Depression Drugs and Medication
These include imipramine, amitriptyline, nortriptyline, clomipramine, protriptyline, doxepin, trimipramine, dothiepin and lofepramine. Each has its own specific characteristics and differs in some ways from the others. The TCAs were developed in 1958.
TCAs can take anything from a week to several weeks to work and length of treatment varies. They work by correcting a deficiency of monoamines in the brain. These are chemical transmitters and their levels become reduced during depression. Because they are cheap, TCAs are often the first drug prescribed. However, they have some unpleasant side effects and so may not be your doctor’s first choice. But if you are one of the people who does not respond to other drugs, they may prove effective. Side effects may include difficulty urinating, constipation, rapid heartbeat, feeling faint, drowsiness and confusion. If they are prescribed, your doctor will supervise their use.
There are few withdrawal symptoms, although there may be a relapse into depression a few weeks later.
Monoamine oxidase inhibitors
MAOIs include phenelzine, tranylcypromine and moclobemide. They are so called because they slow down the removal of monoamines by the enzyme monoamine oxidase. Each drug has its own specific characteristics and no two are identical. They were developed in the late 1950s/early 1960s. The first was actually a treatment for tuberculosis, which was then found to improve mood – a happy, accidental discovery.
They can take a few weeks to work and the length of treatment varies. There is no doubt that they work, but they have many side effects, including lowered blood pressure leading to dizziness and fainting, headaches and sleep problems. Some of this family of drugs may interact adversely with foods such as mature cheese and pickled fish, so make sure your doctor advises you about which foods to avoid.
Selective serotonin reuptake inhibitors
The best-known SSRIs are fluoxetine (under the brand name Prozac) and paroxetine (Seroxat in the UK and Paxil in the USA). Others are citalopram, fluvoxamine, paroxetine (Seroxat) and sertraline. Each drug in the SSRI family has its own characteristics and no two are identical. For example, Seroxat is usually more effective than Prozac in treating depression accompanied by an element of obsessive-compulsive disorder.
SSRIs are so called because they raise serotonin levels in the brain.

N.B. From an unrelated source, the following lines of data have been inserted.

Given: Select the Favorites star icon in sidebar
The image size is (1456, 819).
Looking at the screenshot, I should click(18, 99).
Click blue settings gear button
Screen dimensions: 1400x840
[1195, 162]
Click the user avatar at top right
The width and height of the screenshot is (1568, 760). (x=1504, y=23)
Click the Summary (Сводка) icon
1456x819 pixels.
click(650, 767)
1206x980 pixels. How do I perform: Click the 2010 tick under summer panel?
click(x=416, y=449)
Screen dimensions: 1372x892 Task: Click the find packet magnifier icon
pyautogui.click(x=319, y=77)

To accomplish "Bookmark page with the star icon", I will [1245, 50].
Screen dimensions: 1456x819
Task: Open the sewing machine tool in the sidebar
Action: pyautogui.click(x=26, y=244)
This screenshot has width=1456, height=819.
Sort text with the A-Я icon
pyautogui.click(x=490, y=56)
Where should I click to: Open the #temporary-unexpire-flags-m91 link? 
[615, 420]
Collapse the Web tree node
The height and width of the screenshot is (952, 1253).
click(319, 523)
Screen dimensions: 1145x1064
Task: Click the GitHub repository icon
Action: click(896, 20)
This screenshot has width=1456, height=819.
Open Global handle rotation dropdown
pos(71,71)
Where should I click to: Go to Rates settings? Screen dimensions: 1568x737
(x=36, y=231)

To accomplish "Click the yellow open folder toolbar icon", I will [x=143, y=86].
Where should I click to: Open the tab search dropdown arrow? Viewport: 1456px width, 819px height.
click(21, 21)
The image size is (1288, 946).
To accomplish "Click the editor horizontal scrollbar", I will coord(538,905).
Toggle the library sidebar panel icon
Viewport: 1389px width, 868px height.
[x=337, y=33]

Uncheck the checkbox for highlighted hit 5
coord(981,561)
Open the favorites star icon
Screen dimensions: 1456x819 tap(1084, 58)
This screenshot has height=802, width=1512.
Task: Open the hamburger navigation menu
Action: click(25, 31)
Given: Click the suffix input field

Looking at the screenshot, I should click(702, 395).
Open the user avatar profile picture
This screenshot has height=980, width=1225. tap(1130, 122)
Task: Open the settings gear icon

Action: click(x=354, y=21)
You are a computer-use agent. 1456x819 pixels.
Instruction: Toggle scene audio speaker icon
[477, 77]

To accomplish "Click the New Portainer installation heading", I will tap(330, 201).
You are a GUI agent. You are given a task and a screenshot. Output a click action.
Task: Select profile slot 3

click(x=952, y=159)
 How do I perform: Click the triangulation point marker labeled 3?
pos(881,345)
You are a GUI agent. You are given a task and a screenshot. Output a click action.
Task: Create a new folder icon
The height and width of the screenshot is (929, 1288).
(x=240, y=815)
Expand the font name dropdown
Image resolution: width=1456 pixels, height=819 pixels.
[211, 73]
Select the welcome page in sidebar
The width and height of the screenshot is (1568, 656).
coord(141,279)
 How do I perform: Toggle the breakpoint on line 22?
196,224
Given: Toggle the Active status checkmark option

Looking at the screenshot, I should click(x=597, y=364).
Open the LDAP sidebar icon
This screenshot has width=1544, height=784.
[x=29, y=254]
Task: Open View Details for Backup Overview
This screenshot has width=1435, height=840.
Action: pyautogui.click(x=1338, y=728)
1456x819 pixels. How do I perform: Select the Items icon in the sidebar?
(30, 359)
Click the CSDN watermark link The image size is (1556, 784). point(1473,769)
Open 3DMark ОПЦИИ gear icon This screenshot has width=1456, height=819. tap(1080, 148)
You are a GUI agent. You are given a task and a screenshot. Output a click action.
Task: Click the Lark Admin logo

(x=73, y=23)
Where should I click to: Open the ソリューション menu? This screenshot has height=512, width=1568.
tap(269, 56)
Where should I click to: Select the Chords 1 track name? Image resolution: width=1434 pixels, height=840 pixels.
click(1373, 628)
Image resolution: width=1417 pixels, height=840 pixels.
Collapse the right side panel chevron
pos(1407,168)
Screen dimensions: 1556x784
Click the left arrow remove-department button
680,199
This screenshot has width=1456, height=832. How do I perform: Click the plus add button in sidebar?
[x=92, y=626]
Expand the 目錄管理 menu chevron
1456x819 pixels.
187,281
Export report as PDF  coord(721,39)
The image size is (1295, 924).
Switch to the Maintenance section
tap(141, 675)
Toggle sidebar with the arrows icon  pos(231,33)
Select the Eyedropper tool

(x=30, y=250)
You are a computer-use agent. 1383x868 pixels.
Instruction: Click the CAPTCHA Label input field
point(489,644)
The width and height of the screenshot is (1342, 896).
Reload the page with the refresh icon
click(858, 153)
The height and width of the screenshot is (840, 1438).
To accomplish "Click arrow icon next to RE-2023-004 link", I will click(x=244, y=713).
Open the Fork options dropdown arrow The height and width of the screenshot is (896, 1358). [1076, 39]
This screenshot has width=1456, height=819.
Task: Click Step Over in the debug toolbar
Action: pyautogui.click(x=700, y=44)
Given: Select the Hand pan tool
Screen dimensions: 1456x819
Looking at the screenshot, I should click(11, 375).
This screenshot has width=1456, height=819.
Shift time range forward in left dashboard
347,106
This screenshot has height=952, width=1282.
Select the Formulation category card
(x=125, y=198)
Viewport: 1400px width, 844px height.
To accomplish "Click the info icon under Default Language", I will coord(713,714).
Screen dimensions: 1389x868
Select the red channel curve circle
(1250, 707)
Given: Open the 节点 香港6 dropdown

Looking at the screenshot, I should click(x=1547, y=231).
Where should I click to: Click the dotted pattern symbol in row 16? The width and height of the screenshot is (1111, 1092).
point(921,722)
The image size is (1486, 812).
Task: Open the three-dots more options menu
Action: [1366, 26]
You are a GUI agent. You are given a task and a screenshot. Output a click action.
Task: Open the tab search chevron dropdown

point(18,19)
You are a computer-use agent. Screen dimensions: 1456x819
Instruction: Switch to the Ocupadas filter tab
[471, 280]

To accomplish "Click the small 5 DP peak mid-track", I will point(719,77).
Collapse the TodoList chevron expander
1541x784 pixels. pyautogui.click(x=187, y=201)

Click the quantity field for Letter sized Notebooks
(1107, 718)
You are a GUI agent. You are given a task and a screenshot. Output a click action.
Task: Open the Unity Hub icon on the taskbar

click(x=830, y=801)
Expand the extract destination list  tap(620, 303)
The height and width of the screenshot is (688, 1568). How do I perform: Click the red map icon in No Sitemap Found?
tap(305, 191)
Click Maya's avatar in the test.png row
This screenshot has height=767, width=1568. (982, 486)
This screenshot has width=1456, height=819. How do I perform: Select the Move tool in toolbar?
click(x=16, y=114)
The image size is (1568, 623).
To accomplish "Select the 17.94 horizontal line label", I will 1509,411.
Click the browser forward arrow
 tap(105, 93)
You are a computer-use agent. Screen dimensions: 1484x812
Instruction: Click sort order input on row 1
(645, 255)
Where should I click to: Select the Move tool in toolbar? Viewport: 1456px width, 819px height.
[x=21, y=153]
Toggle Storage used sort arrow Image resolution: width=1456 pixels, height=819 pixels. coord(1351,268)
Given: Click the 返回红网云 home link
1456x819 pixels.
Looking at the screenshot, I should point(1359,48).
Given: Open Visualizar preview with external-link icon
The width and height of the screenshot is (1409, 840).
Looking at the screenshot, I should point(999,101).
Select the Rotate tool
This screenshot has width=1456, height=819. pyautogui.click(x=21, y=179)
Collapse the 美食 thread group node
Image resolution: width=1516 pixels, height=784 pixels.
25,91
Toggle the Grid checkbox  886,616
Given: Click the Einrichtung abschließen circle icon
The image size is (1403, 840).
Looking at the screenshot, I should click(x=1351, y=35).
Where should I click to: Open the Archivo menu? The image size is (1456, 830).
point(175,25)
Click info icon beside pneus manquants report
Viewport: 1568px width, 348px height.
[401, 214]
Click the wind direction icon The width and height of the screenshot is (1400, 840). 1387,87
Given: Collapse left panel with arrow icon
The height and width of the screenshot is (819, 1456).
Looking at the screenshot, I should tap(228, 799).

These levels are lower than normal in people with depression. The length of treatment varies from person to person. Many people suffering from depression have found them very helpful. They are just as effective as the TCAs, but without the worrying side effects of the older drugs.
Nevertheless, you may be unlucky enough to experience nausea, insomnia and general agitation or anxiety. Some people lose their sex drive.
Lithium carbonate (often simply called lithium) is a mood regulator and the drug your doctor will usually choose if you are suffering from mania and manic depression. Other drugs he might prescribe include carbamazepine and sodium valproate.
It may take several months before it is fully effective. Your doctor will arrange regular tests to monitor the amount of lithium in your blood because the level required for the treatment to work is not much below the toxic level. Since you might experience some unpleasant side effects, such as reduced thyroid function, thirst, trembling, nausea and diarrhea, your doctor will supervise its use. Lithium is sometimes prescribed in combination with TCAs. Carbamazepine and sodium valproate also may have serious side effects.
Insomnia and waking in the early hours of the morning, both common signs of depression, can be treated with sleeping tablets. If you take them for only a short time while you are completely exhausted, they can be very helpful. However, most of these drugs are addictive, so you should not take them for more than two weeks. Think of them as a short-term remedies for depression.
Anxiety is a very common feature of depression and your doctor may prescribe anti-anxiety drugs, or tranquillizers, to help you in the weeks that it can take for anti-depressant medication to become effective. Some anxiolytics are addictive, so, as with sleeping tablets, your doctor will prescribe them for short-term use only.